Read Piecework Page 18


  Corruption is, of course, one of the oldest, saddest Mexican stories; didn’t Montezuma first offer Cortez a bribe to go away? But corruption doesn’t explain everything. If the earthquake toppled many modern buildings, if it seemed a horrible act of architectural criticism to enrubble the Stalinoid fortresses of the permanent bureaucracy, well, El Gran Chingon also rolled into Tepito.

  And while the camera crews faithfully assembled each day at the Children’s Hospital, at the Medical Center, at the Juarez housing project, where dramas of rescue and redemption were played out with touching regularity; while cameras for three hours followed Nancy Reagan in her yellow jacket and professionally concerned mask; while journalists sought out Placido Domingo, bearded and dusty in the ruins of Tlatelolco, working alongside ordinary citizens, searching for four of his lost relatives “until the last stone is lifted”; while cameras at the airport recorded the arrival of volunteers and aid from 43 countries; while all of that was happening, almost nobody went to Tepito.

  There seems always to have been a Tepito in Mexico City; it’s perhaps the city’s oldest slum, maker of thieves and prizefighters and entertainers. For most of this century, the Tepito poor have crowded into tiny dollar-a-month, one-room flats in vecindades (apartment houses assembled around damp central courtyards, described in detail by Oscar Lewis in The Children of Sanchez). They built houses for themselves too, of scraps of wood, homemade brick, parts of cars, discarded advertising signs. Boys from Tepito became toreros and football players; they went to the great gym called Baños de Jordan and fought their way onto page one of Esto or Ovaciones, the city’s daily sports papers; at least one, Raton Macias, became a champion of the world. Some became musicians and worked in Plaza Garibaldi, not far away, singing, playing horn or guitar for lovers, tourists, and each other in the Tenampa Club or the Guadalajara del Noche; some became cops; a few went on to become lawyers, doctors, teachers; many ended up a dozen blocks away in the notorious Black Palace of Lecumberri, the city’s major prison, until it was torn down a few years ago.

Dataset content:
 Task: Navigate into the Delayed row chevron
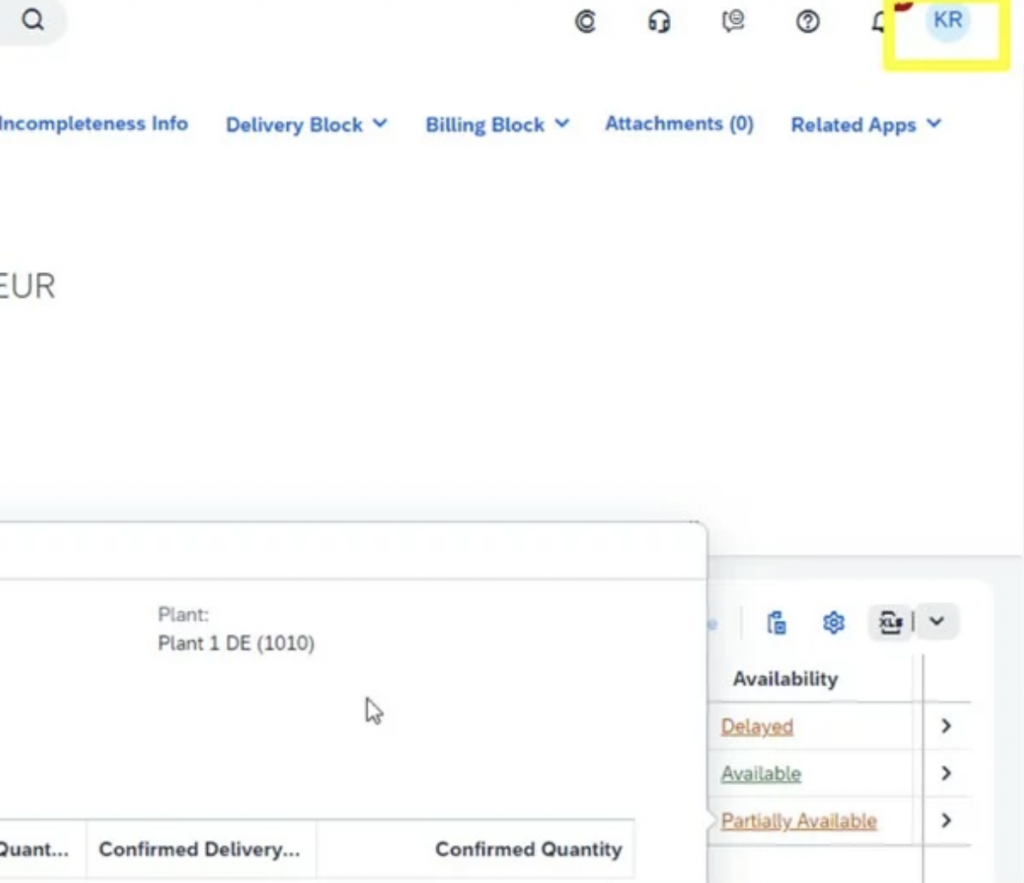pos(946,726)
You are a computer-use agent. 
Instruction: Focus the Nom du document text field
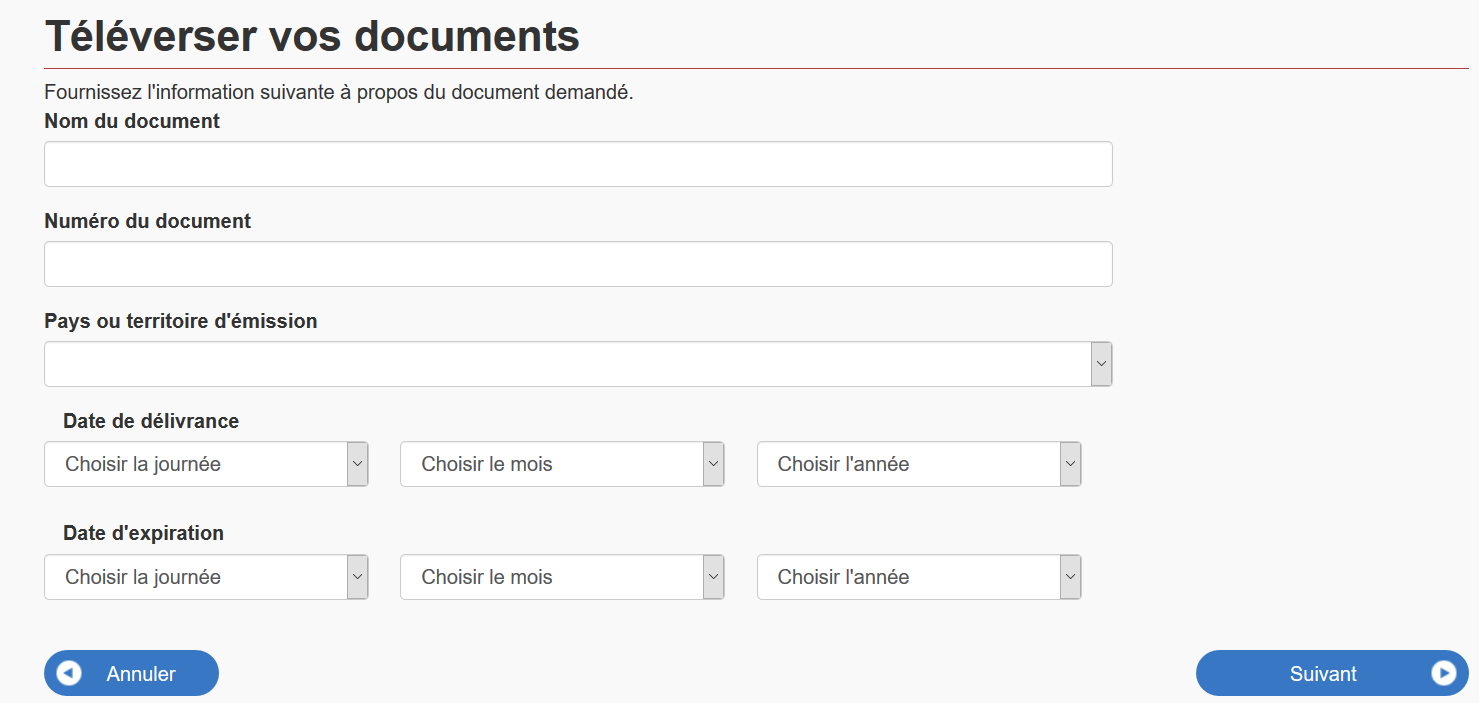pyautogui.click(x=578, y=164)
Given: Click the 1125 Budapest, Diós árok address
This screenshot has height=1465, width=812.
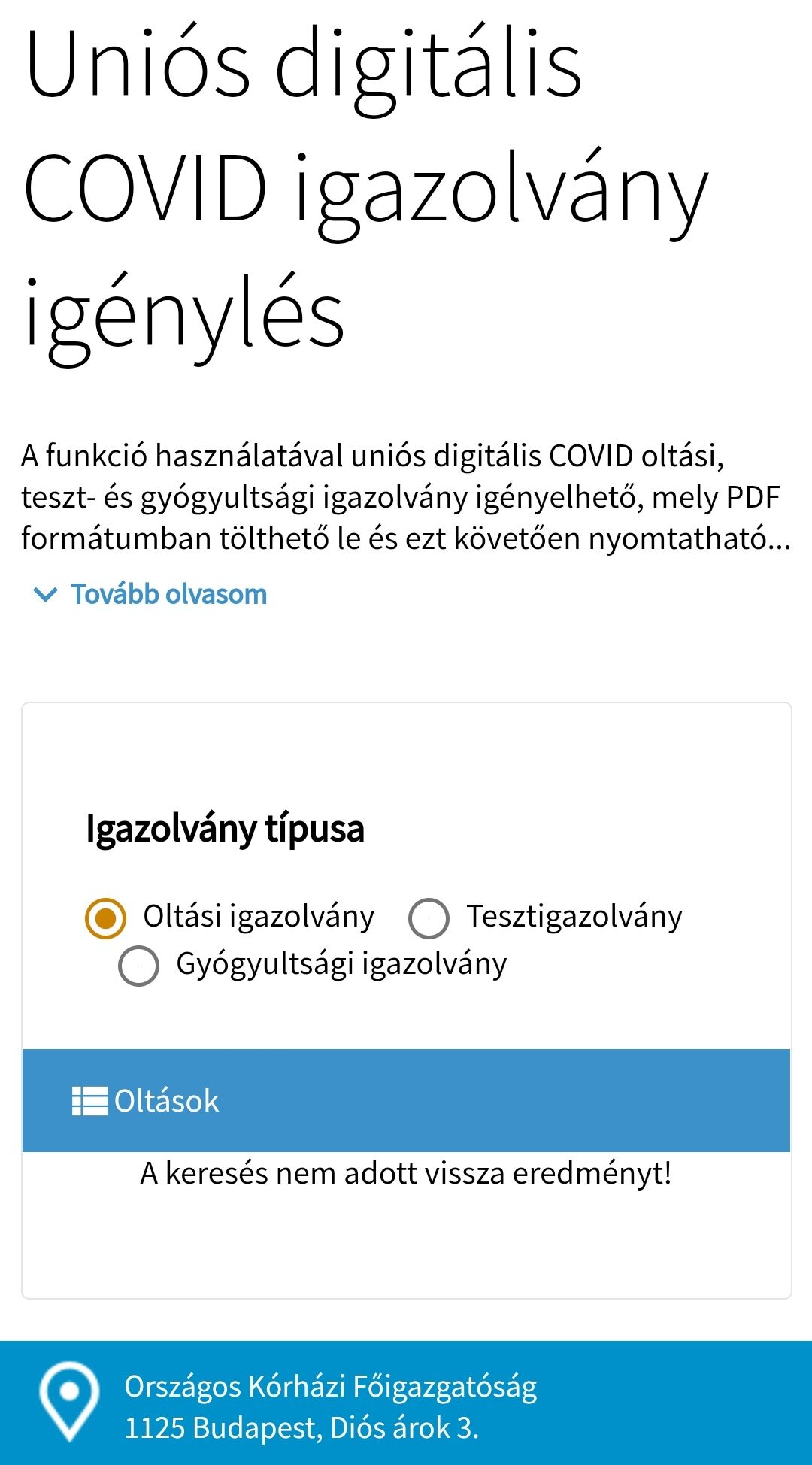Looking at the screenshot, I should pyautogui.click(x=301, y=1427).
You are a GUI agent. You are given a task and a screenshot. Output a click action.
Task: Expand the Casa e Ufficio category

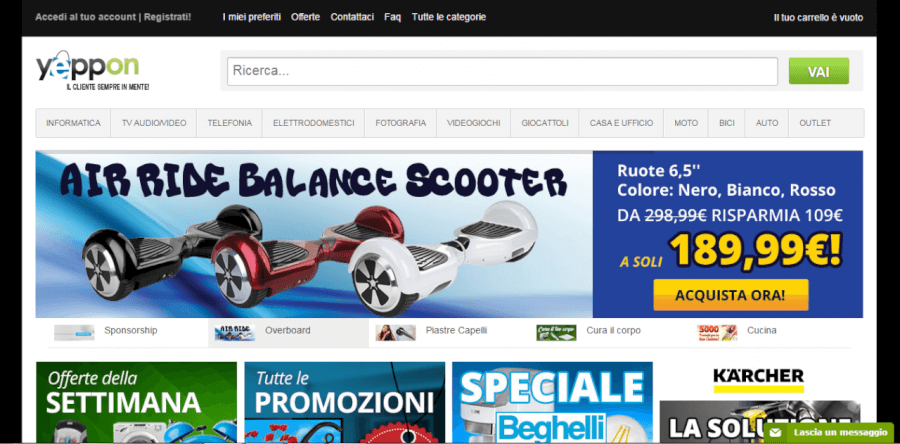[x=621, y=123]
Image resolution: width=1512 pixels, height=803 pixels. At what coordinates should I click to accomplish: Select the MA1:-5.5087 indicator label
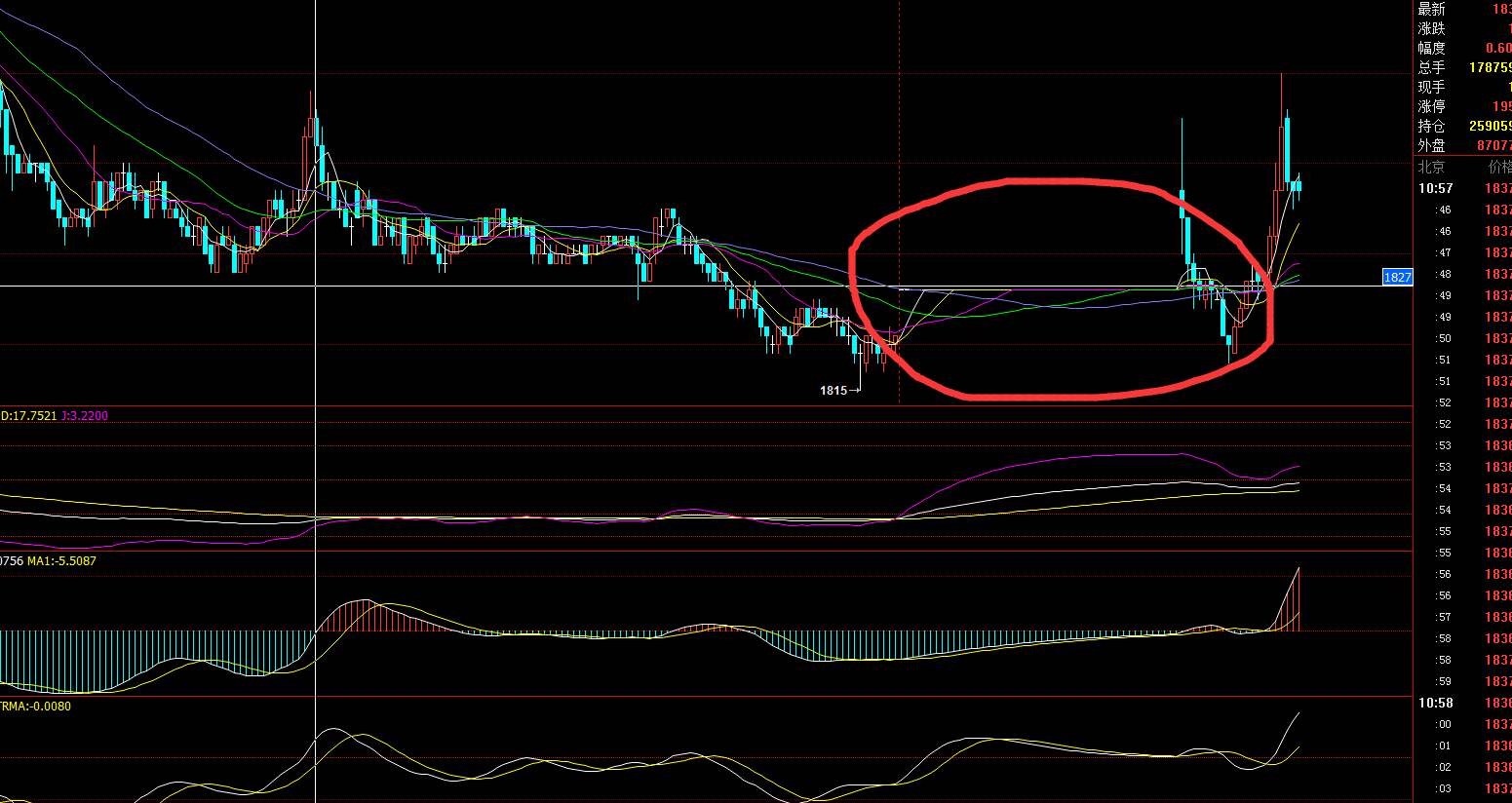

Activity 1: List the materials that, according to the passage about Tepito, the Tepito poor used to build houses for themselves.
Activity 2: Return everything in the passage about Tepito from "Corruption is, of" down to "rolled into Tepito.", copied word for word.
The records aren't needed for this work.

Problem solution 1:
- scraps of wood
- homemade brick
- parts of cars
- discarded advertising signs

Problem solution 2:
Corruption is, of course, one of the oldest, saddest Mexican stories; didn’t Montezuma first offer Cortez a bribe to go away? But corruption doesn’t explain everything. If the earthquake toppled many modern buildings, if it seemed a horrible act of architectural criticism to enrubble the Stalinoid fortresses of the permanent bureaucracy, well, El Gran Chingon also rolled into Tepito.